### Exercise details
Take the part of the material that opens with the line containing "You are a computer-use agent." and closes with the line containing "pyautogui.click(x=858, y=45)", both included, and write those lines out again, requests and all. Scale each coordinate in the answers by 1.9 and round to whole numbers, halves up, and leave out everything else.

### Recorded information

****************

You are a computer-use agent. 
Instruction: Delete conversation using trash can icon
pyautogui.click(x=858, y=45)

****************

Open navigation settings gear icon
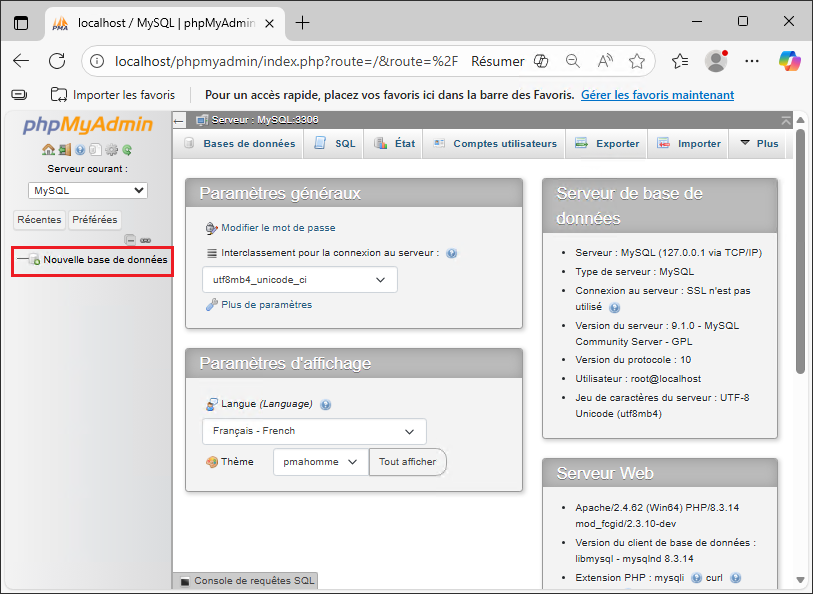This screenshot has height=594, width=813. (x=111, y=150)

****************

### Answer for this exercise
You are a computer-use agent. 
Instruction: Delete conversation using trash can icon
pyautogui.click(x=1630, y=86)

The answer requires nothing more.